Bug #79051 Syntax of JSON path expressions should be documented in detail
Submitted: 1 Nov 2015 1:21 Modified: 4 Nov 2015 20:55
Reporter: Roland Bouman Email Updates:
Status: Closed Impact on me:
None 
Category:MySQL Server: Documentation Severity:S2 (Serious)
Version: OS:Any
Assigned to: Jon Stephens CPU Architecture:Any

[1 Nov 2015 1:21] Roland Bouman
Description:
The path argument is a recurring theme in many of the JSON functions. Yet there seems to be no single piece of documentation that clearly describes the syntax of JSON paths in MySQL.

For example, https://dev.mysql.com/doc/refman/5.7/en/json-modification-functions.html mentions "the * and ** wildcard" several times, but I cannot locate any documentation that explains what they do and where they may appear. 

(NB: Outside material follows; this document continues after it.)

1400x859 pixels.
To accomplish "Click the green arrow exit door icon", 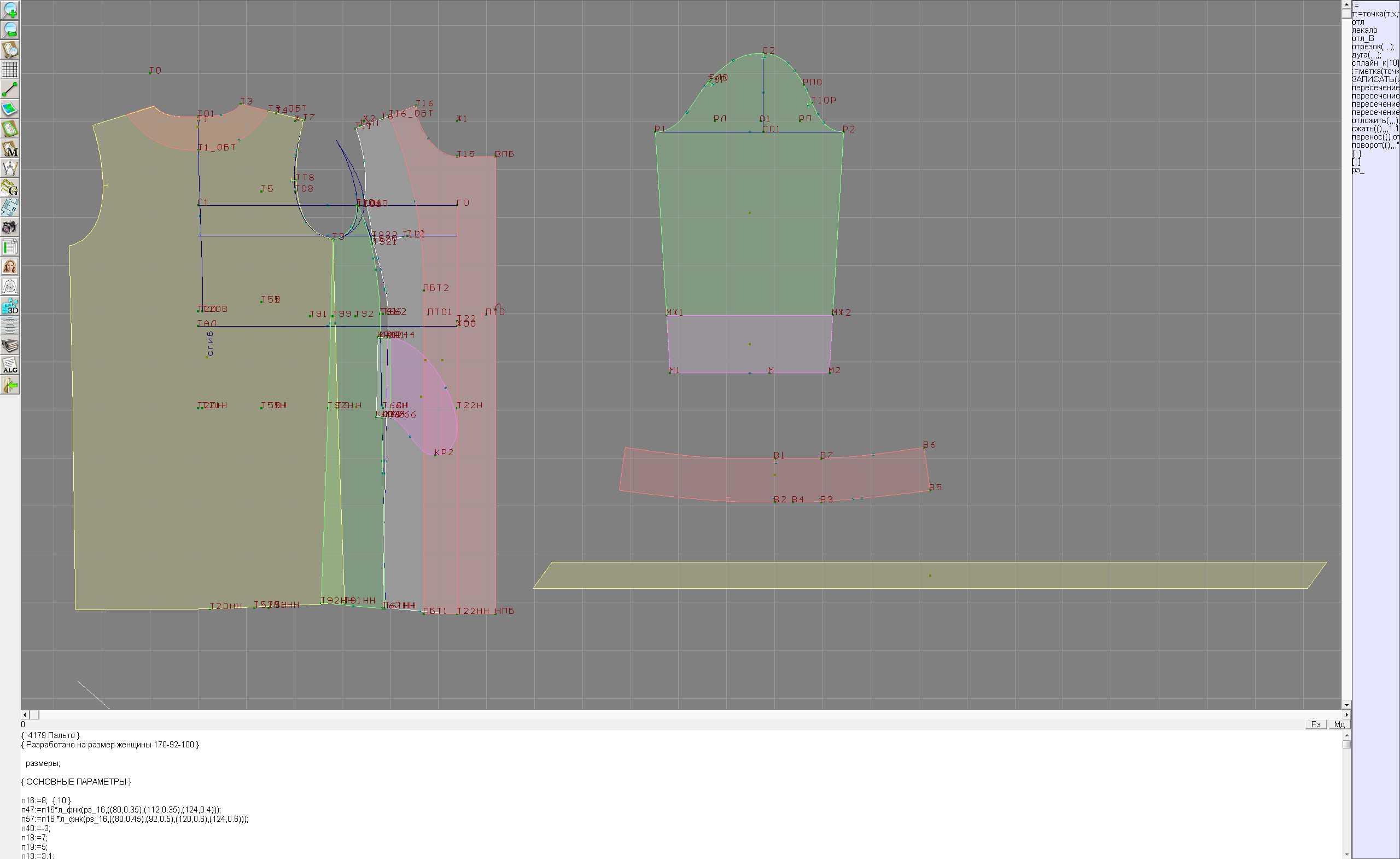I will (x=10, y=385).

The page https://dev.mysql.com/doc/refman/5.7/en/json-search-functions.html#function_json-extract contains an example of the * wildcard (but not the ** wildcard) but does not explain only show.

Things I observed that are - AFAICS - document nowhere:

1) The * wildcard works for properties too, not just array access:

mysql> SELECT JSON_EXTRACT('{"name1": "boe", "name2": [1,2]}', '$.*');
+---------------------------------------------------------+
| JSON_EXTRACT('{"name1": "boe", "name2": [1,2]}', '$.*') |
+---------------------------------------------------------+
| ["boe", [1, 2]]                                         |
+---------------------------------------------------------+
1 row in set (0.00 sec)

2) Although mentioned, the ** wildcard simply doesn't seem to exist:

mysql> SELECT JSON_EXTRACT('{"name1": "boe", "name2": [1,2]}', '$.**');
ERROR 3143 (42000): Invalid JSON path expression. The error is around character position 4 in '$.**'.

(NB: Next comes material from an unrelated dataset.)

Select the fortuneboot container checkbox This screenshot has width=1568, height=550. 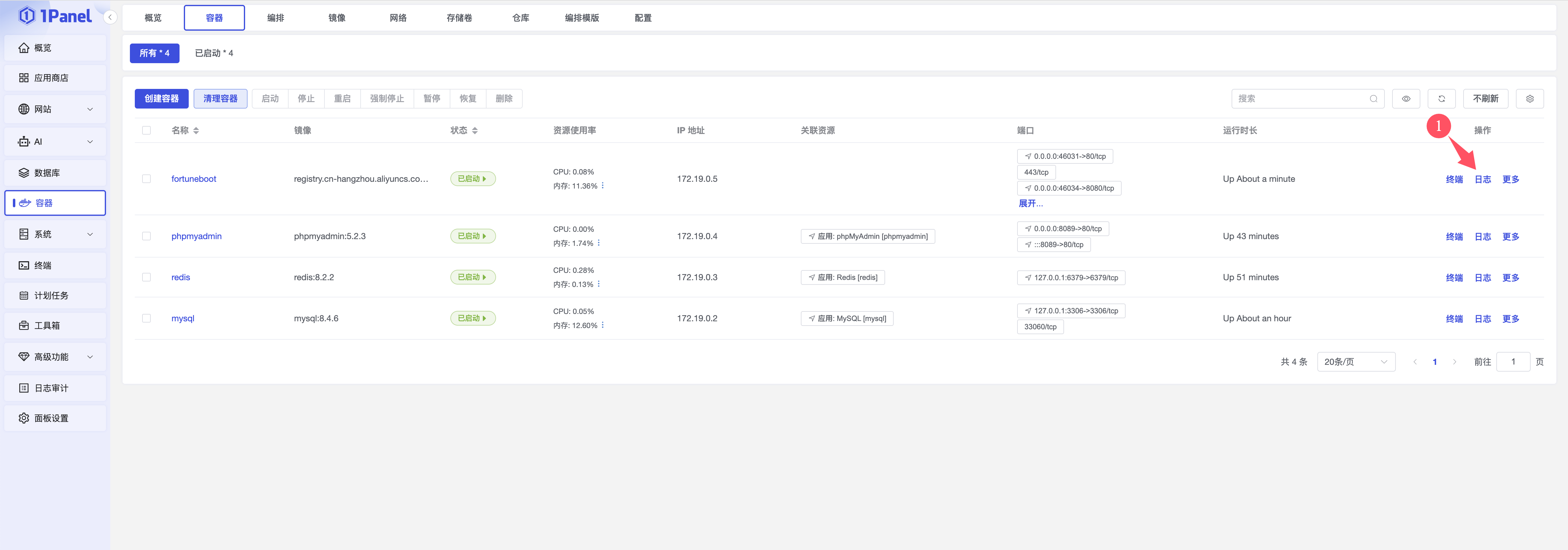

3) Propery names in path must be double quoted if the property identifier contains interpunction (spaces, special characters, meta characters), or if the name starts with a digit:

mysql> SELECT JSON_EXTRACT('{"name 1": "boe", "name 2": [1,2]}', '$."name 1"');
+------------------------------------------------------------------+
| JSON_EXTRACT('{"name 1": "boe", "name 2": [1,2]}', '$."name 1"') |
+------------------------------------------------------------------+
| "boe"                                                            |
+------------------------------------------------------------------+
1 row in set (0.00 sec)

mysql> SELECT JSON_EXTRACT('{"name 1": "boe", "name 2": [1,2]}', '$.name 1');
ERROR 3143 (42000): Invalid JSON path expression. The error is around character position 7 in '$.name 1'.

How to repeat:
N/A

Suggested fix:
Please provide complete documentation for the path argument.

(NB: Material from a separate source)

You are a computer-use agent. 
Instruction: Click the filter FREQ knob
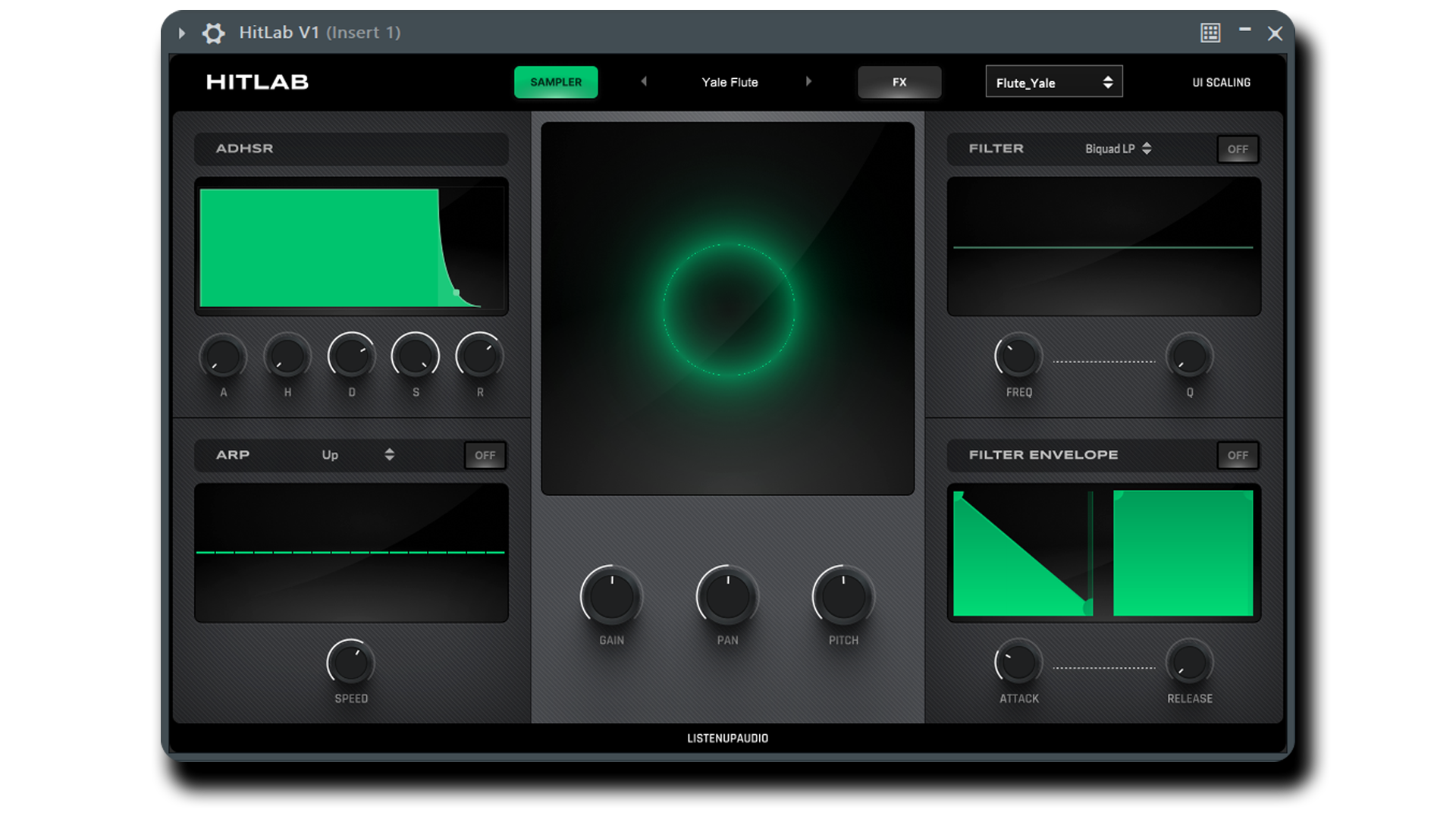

I arrived at the following EBNF:

mysql-json-path         ::= Document-placeholder path-expression?
  Document-placeholder    ::= '$'
  path-expression         ::= path-component path-expression*
  path-component          ::= property-accessor | array-accessor
  property-accessor       ::= '.' property-identifier
  property-identifier     ::= Simple-property-name | quoted-property-name | wildcard-identifier
  Simple-property-name    ::= <Please refer to JavaScript, The Definitive Guide, 2.7. Identifiers>
  quoted-property-name    ::= '"' string-content* '"'
  string-content          ::= Non-quote-character | Escaped-quote-character
  Non-quote-character     ::= <Any character but the double quote character (")>
  Escaped-quote-character ::= '\"'
  wildcard-identifier     ::= '*'
  array-accessor          ::= '[' element-identifier ']'
  element-identifier      ::= [0-9]+ | wildcard-identifier
[1 Nov 2015 10:41] MySQL Verification Team
Hello Roland,

Thank you for the report.

Thanks,
Umesh
[4 Nov 2015 20:55] Jon Stephens
Fixed by adding a new section with BNF and examples to the documentation. The new section should appear soon at https://dev.mysql.com/doc/refman/5.7/en/json-path-syntax.html and elsewhere in the 5.7 Manual.

Thanks again for all your help with this. I only started handling docs for the JSON stuff fairly recently, so it's been quite educational. :)